Other basic costs have continued to increase.

In 2013, for example, the provincial government announced BC Hydro rates would increase 28 per cent between 2014 and 2019.

The average cost of one textbook at the secondary level is more than $100, deBruijn said.

Komljenovic added education is more student-centred now, “more personalized,” a result of the greater needs of students.

Technological changes in the way education is delivered have also brought their own costs.

DeBruijn said one of the few technological devices that has seen a cost decrease is the basic desktop computer that, when they were first entering classrooms, was shared by students.

Now, he said, “you need a computer device of some kind for every child.”

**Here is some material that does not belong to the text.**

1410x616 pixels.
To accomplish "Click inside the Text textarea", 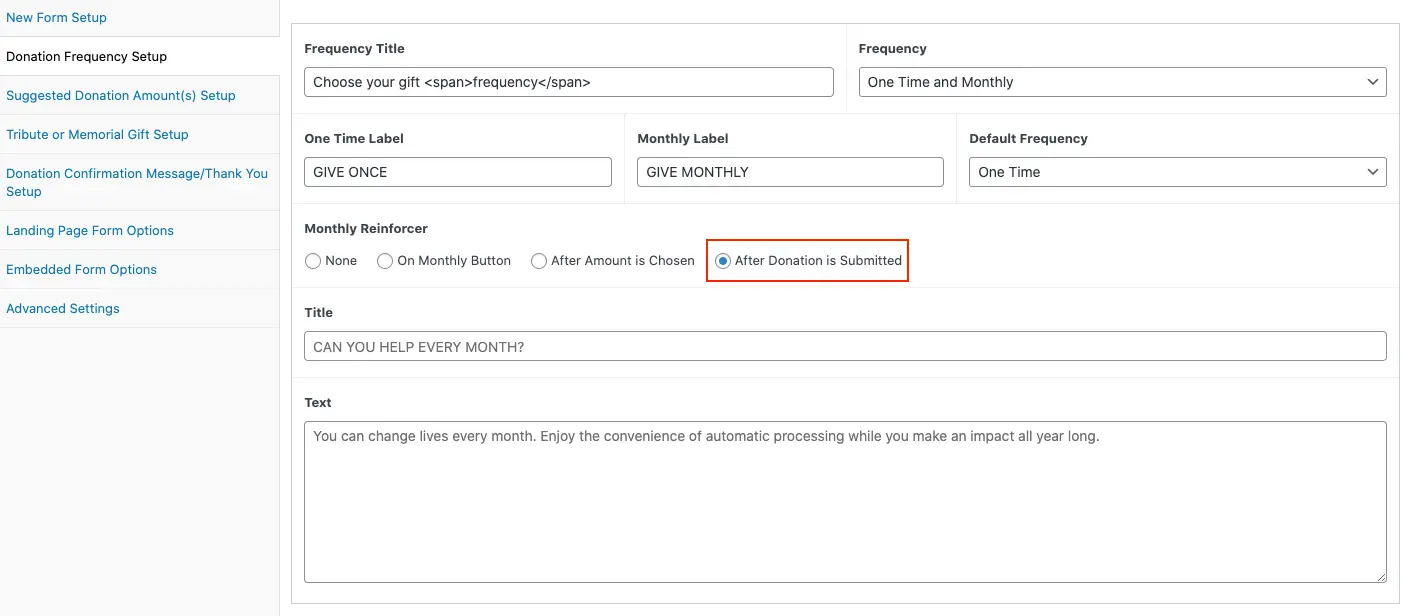I will [x=845, y=502].
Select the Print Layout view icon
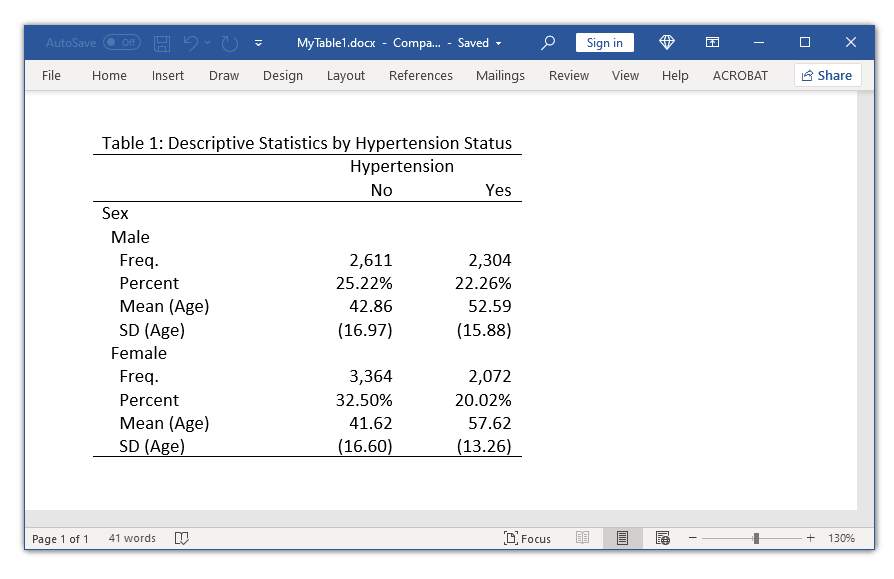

Deani Van Pelt, one of the study’s authors, said the analysis was not done to provide data “meant to be used to compare across provinces,” but to “accurately reflect growth in education spending within each province.”

The data was derived from Statistics Canada reports.

Researchers found nominal spending in public schools in the country grew by 53.1 per cent in the decade beginning with the 2001-2002 school year.

During that time, only Alberta saw an increase in enrolment.

B.C. remained at the bottom when the percentage increase of per-pupil spending during the decade was determined — spending $5,041 on average for each student in 2001/2002, an amount increasing to $6,289 in 2011/2012, a 24.7 per cent increase.

 

Alberta was ranked at the top of that analysis, increasing its per-pupil spending during the decade 92.4 per cent, rising to $7,798 from $4,054.